(Updated from 3:53 p.m. EDT with more views from analyst)
NEW YORK (TheStreet) — Sprint (S) fell in New York as the mobile-phone operator and peer T-Mobile said they must delay the introduction of Samsung’s Galaxy S4 due to inventory challenges at the Korean electronics manufacturer.
Samsung in a statement said that “due to overwhelming global demand of Galaxy S4, the initial supply may be limited.” The company said it expected to fulfill inventory to meet demands in the coming weeks.
Sprint slipped 0.1% to $7.09 while Best Buy (BBY), which recently introduced Samsung kiosks, or “experience shops,” at its stores, fell 1.5% to $23.77. T-Mobile’s merger partner MetroPCS(PCS) rose 0.7% to $11.77.
Samsung’s inventory problems are nothing more than a result of stronger-than-anticipated demand for its products, said Adam Sarhan, founder of Sarhan Capital in New York. “Samsung is a seasoned company, with a long history of bringing several very successful products to the market and is not a start-up,” Sarhan said. “This means that they are most likely able to overcome more frequent supply chain issues that other companies face especially because the first three iterations of the Galaxy were successful.”
T-Mobile had originally planned to make the Galaxy S4 available on www.T-Mobile.com on Wednesday, but due to the inventory delays, now expects online availability to begin on Monday, Apr. 29.
Sprint, one of Samsung’s largest wireless carrier partners, had planned to launch this next generation of the Samsung Galaxy on Saturday, Apr. 27.
Due to the inventory challenges, Sprint expects a slight delay with its full product launch.

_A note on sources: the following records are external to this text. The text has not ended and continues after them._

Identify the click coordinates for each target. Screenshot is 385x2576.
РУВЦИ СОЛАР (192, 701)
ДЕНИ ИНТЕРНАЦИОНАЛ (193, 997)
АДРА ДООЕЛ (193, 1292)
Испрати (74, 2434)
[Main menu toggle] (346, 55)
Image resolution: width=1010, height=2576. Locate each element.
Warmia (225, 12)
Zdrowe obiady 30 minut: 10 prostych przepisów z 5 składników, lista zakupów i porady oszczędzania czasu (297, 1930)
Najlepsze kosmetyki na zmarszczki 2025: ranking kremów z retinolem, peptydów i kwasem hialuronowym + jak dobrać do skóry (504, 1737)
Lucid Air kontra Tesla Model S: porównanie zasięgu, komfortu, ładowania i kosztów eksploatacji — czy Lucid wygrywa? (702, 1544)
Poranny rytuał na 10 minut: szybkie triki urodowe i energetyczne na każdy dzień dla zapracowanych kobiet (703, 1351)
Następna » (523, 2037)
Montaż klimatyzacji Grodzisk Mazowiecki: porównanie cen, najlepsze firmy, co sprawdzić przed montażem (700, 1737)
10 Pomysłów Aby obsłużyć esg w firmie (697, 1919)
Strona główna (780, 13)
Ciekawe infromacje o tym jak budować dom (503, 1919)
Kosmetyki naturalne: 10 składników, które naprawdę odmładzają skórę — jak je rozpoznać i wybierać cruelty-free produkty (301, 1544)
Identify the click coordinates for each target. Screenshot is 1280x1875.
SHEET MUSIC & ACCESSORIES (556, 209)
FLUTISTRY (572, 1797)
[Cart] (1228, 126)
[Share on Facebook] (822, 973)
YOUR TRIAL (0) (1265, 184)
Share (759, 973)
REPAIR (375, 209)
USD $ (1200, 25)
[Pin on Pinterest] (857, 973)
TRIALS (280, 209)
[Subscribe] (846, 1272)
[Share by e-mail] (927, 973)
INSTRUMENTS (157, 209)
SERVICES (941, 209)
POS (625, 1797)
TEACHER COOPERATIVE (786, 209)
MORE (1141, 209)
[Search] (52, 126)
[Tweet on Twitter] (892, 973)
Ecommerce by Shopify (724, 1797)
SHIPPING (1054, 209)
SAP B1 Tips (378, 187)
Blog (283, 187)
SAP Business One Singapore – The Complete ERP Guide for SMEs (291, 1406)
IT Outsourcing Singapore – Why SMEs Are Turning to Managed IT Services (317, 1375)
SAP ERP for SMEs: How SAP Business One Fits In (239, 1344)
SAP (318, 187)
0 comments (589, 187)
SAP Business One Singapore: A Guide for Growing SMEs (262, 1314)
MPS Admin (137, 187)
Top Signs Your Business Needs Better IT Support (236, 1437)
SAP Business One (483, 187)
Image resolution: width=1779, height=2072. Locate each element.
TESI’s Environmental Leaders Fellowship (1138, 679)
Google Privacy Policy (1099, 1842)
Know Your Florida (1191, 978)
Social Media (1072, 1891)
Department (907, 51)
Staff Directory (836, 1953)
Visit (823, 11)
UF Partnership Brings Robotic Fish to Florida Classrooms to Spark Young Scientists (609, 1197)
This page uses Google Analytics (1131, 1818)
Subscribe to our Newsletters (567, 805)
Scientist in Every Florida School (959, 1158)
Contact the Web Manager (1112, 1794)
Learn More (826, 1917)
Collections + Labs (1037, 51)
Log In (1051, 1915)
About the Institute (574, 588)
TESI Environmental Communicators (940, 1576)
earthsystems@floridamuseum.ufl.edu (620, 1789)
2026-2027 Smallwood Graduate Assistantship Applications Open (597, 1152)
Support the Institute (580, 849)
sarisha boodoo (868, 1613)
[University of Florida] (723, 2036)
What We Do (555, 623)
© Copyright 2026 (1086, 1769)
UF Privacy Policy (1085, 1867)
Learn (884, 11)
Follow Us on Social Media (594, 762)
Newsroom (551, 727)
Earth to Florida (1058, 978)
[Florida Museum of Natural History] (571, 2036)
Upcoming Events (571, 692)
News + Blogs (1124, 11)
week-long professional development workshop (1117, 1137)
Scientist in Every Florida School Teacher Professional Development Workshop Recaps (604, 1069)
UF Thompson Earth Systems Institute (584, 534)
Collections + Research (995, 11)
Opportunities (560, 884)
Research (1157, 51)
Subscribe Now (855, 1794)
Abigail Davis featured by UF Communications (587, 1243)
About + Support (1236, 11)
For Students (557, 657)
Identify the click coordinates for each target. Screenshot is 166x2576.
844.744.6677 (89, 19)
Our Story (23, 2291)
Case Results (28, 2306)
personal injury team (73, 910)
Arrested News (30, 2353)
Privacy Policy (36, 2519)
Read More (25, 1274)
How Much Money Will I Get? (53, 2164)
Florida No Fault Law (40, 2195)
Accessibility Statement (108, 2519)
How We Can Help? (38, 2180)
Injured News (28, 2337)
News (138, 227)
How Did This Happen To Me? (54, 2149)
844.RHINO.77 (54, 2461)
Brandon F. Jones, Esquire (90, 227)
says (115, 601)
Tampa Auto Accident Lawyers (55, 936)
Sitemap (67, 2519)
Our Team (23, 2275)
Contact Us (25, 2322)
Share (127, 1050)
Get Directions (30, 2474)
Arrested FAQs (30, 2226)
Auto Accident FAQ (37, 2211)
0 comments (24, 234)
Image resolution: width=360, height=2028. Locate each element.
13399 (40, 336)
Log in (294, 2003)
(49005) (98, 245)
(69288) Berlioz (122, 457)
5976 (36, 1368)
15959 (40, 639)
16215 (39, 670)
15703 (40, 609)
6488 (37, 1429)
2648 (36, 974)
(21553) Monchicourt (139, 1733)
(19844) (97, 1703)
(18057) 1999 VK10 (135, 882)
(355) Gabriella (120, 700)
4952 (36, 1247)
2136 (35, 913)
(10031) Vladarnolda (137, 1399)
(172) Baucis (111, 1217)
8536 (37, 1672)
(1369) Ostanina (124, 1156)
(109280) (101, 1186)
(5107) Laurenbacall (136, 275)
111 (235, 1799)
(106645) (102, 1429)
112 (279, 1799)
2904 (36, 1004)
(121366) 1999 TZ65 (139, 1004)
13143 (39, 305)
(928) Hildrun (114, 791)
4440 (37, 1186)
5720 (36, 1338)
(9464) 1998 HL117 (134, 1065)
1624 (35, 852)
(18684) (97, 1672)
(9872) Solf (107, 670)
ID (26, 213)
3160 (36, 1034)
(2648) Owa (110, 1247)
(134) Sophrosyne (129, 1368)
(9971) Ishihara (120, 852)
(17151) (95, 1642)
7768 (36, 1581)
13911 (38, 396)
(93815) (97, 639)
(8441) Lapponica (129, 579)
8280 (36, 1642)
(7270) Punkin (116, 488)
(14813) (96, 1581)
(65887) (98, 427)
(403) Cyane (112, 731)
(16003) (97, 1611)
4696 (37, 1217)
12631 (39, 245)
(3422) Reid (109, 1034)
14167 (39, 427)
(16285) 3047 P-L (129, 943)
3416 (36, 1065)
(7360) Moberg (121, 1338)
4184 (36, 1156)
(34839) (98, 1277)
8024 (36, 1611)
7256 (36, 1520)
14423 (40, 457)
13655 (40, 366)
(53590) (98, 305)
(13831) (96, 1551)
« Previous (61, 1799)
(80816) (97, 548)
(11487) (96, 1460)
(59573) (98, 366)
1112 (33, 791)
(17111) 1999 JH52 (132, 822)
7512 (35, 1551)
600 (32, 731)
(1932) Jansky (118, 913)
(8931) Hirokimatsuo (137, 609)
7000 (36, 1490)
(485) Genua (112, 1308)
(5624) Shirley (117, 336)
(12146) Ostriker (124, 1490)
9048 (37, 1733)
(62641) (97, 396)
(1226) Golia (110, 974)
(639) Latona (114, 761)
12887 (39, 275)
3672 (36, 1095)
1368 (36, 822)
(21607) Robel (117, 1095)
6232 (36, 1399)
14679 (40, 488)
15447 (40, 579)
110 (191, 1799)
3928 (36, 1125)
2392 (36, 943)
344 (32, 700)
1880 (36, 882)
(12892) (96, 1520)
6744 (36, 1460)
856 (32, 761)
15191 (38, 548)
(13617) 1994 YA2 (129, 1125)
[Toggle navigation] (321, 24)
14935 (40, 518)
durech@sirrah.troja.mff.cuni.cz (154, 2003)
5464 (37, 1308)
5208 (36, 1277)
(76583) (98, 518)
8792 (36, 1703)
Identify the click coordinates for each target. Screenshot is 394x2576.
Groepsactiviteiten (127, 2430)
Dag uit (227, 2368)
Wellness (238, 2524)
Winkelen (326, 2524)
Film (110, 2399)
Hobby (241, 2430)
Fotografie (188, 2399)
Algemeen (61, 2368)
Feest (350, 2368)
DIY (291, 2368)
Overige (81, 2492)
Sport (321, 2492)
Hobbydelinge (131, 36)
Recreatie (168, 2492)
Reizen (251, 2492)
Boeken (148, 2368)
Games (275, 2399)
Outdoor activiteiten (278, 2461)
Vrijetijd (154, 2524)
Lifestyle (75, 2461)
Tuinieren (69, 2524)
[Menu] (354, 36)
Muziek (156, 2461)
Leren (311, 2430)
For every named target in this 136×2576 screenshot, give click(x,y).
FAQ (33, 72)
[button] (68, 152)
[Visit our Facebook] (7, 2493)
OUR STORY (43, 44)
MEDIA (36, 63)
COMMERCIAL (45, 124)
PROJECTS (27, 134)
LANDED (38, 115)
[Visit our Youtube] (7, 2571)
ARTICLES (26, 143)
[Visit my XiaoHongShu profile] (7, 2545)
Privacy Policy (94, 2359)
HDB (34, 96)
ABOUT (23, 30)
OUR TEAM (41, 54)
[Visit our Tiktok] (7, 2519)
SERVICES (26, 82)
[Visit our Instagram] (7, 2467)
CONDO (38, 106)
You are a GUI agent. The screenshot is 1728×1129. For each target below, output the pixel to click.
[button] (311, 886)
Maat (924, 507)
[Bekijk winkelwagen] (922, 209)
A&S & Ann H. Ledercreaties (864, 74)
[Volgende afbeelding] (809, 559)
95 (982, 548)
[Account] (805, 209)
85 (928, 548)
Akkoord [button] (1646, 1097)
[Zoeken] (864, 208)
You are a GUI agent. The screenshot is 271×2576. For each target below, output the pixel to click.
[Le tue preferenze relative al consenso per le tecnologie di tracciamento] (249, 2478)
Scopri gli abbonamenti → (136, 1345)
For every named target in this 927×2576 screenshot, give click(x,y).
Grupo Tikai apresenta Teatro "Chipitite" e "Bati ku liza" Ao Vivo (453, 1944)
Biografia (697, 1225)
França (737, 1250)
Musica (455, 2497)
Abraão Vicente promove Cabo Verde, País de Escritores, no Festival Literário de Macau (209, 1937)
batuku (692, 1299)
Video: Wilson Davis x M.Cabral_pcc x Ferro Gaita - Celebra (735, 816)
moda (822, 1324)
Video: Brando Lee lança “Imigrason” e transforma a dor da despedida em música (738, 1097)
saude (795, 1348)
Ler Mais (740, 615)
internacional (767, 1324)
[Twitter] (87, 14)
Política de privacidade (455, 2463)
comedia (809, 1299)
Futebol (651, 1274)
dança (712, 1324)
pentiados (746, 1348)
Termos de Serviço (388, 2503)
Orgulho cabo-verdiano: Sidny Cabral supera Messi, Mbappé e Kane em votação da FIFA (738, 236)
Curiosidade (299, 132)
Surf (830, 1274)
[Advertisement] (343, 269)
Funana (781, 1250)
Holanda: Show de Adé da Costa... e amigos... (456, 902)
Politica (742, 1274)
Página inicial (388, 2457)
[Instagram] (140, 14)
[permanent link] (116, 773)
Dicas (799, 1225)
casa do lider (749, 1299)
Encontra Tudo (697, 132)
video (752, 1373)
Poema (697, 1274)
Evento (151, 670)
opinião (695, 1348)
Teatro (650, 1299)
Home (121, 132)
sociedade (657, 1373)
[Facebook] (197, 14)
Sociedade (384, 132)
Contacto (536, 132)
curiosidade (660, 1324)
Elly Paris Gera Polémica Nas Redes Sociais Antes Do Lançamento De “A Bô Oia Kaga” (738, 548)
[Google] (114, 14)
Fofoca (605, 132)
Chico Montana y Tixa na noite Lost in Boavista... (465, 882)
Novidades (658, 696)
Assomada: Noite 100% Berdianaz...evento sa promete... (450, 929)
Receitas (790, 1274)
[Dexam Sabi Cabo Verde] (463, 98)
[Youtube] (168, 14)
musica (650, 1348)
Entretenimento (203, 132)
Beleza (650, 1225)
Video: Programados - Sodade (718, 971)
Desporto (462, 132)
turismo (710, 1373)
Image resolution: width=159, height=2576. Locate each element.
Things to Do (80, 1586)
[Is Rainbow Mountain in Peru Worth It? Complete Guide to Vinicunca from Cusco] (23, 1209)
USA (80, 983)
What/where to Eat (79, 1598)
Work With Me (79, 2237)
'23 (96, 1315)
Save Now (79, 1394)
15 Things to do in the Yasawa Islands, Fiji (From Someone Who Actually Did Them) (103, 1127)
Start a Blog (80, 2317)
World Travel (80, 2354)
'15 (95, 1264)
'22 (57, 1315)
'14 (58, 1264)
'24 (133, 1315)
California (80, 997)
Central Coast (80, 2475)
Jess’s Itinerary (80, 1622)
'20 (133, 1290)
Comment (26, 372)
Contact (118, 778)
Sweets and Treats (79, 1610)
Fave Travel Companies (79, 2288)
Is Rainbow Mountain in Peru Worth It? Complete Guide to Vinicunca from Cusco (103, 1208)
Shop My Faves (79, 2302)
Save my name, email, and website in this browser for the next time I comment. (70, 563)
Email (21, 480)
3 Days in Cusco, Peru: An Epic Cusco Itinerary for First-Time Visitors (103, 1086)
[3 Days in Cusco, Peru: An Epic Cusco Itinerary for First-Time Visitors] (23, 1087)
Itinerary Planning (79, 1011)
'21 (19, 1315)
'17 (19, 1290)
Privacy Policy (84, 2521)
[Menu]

The company expects to make the Galaxy S4 available at www.sprint.com and Telesales (1-800-SPRINT1) as planned on Saturday with Sprint retail stores and other channels receiving devices as inventory becomes available.
Samsung rival Apple (AAPL) rose as the news spread, but closed down 0.2% to $405.46.
Sarhan said it remains to be seen whether Samsung’s inventory issues will impede on growth in the current quarter and lead to criticisms of over-promising and under-delivering.
“The jury is still out because a lot determines how long these delays are and whether or not more unexpected delays show up in the future,” Sarhan said.